# AV Niedersachsen: So sieht gute Verbands- und Öffentlichkeitsarbeit aus



## Hechtbär (31. März 2018)

Hier mal wieder ein gutes Beispiel wie Verbands- und Öffentlichkeitsarbeit von Verbänden aussehen muss!

https://www.ml.niedersachsen.de/sta...-anglerverband-zum-antrittsbesuch-162900.html

http://av-nds.de/aktuelles/681-lobbyarbeit-für-niedersachsens-angler.html

Grüsse aus NDS


----------



## Brillendorsch (31. März 2018)

*AW: AV Niedersachsen: So sieht gute Verbands- und Öffentlichkeitsarbeit aus*

ja, so sollte es überall in BRD sein


----------



## gründler (29. Mai 2018)

*AW: AV Niedersachsen: So sieht gute Verbands- und Öffentlichkeitsarbeit aus*

https://av-nds.de/aktuelles/688-natura2000-info-veranstaltung.html


Für die,die wieder sagen was juckt mich das,ist ja nicht bei mir und uns betrifft das nicht....Wer die Leiter zu schnell rauf rennt,fällt meistens tief....

Es liegen etliche etliche Anträge unserer Gegner in Ordnern,ohne das die betroffenen davon wissen......


#h


----------



## Grünknochen (29. Mai 2018)

*AW: AV Niedersachsen: So sieht gute Verbands- und Öffentlichkeitsarbeit aus*

Klasse Veranstaltung.
Der AV Nds macht genau das, was man von einem guten Verband erwartet.
Weiter so.


----------



## Leech (29. Mai 2018)

*AW: AV Niedersachsen: So sieht gute Verbands- und Öffentlichkeitsarbeit aus*

Es ist überaus angenehm mitglied des AVN zu sein. |supergri


----------



## Grünknochen (29. Mai 2018)

*AW: AV Niedersachsen: So sieht gute Verbands- und Öffentlichkeitsarbeit aus*

Und ich kann nicht.
Zum Glück zieh ich in absehbarer Zeit in die Ecke Hannover...


----------



## Leech (29. Mai 2018)

*AW: AV Niedersachsen: So sieht gute Verbands- und Öffentlichkeitsarbeit aus*



Grünknochen schrieb:


> Und ich kann nicht.
> Zum Glück zieh ich in absehbarer Zeit in die Ecke Hannover...




vllt sieht man sichja mal. #h


----------



## Grünknochen (29. Mai 2018)

*AW: AV Niedersachsen: So sieht gute Verbands- und Öffentlichkeitsarbeit aus*



Leech schrieb:


> vllt sieht man sichja mal. #h




Sehr gerne.
Hab schon jetzt sehr nette Drähte in den Laden.


----------



## Deep Down (29. Mai 2018)

*AW: AV Niedersachsen: So sieht gute Verbands- und Öffentlichkeitsarbeit aus*

Bald ist nur noch Angeln in Nds erlaubt!!!

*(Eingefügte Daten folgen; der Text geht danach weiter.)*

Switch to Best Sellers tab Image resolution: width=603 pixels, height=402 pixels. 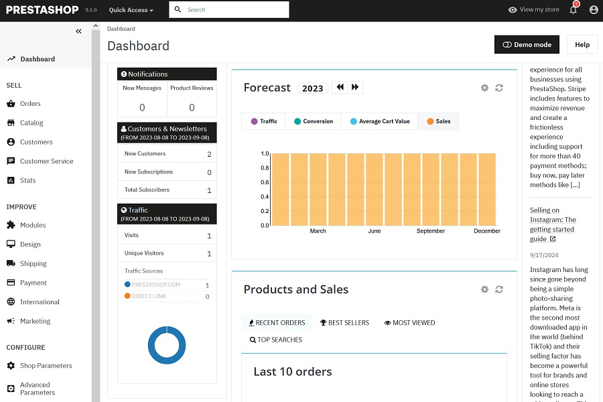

AVN...I love you! :k :k :k


----------



## gründler (29. Mai 2018)

*AW: AV Niedersachsen: So sieht gute Verbands- und Öffentlichkeitsarbeit aus*

Und wie gehabt wir nehmen immer noch gerne neue Mitgliedsvereine auf,auch aus anderen Bundesländern..Infos auf der Hp vom Avn Nds.


#h


----------



## Ørret (29. Mai 2018)

*AW: AV Niedersachsen: So sieht gute Verbands- und Öffentlichkeitsarbeit aus*



gründler schrieb:


> Und wie gehabt wir nehmen immer noch gerne neue Mitgliedsvereine auf,auch aus anderen Bundesländern..Infos auf der Hp vom Avn Nds.
> 
> 
> #h



Viel besser wäre  es wenn ihr euch darum kümmert niedersachsenweit die Gewässerpachten zu bekommen,dann wechseln die Vereine automatisch zum AV-Nds.....manchmal muss man auch jemanden zu seinem Glück zwingen!
Macht eh keinen Sinn mehrere Verbände pro Bundesland zu haben.Hat der NABU auch nicht und der zeigt uns ja immer wieder wie Lobbyarbeit geht...


----------



## gründler (29. Mai 2018)

*AW: AV Niedersachsen: So sieht gute Verbands- und Öffentlichkeitsarbeit aus*



Ørret schrieb:


> Viel besser wäre  es wenn ihr euch darum kümmert niedersachsenweit die Gewässerpachten zu bekommen,dann wechseln die Vereine automatisch zum AV-Nds.....manchmal muss man auch jemanden zu seinem Glück zwingen!
> Macht eh keinen Sinn mehrere Verbände pro Bundesland zu haben.Hat der NABU auch nicht und der zeigt uns ja immer wieder wie Lobbyarbeit geht...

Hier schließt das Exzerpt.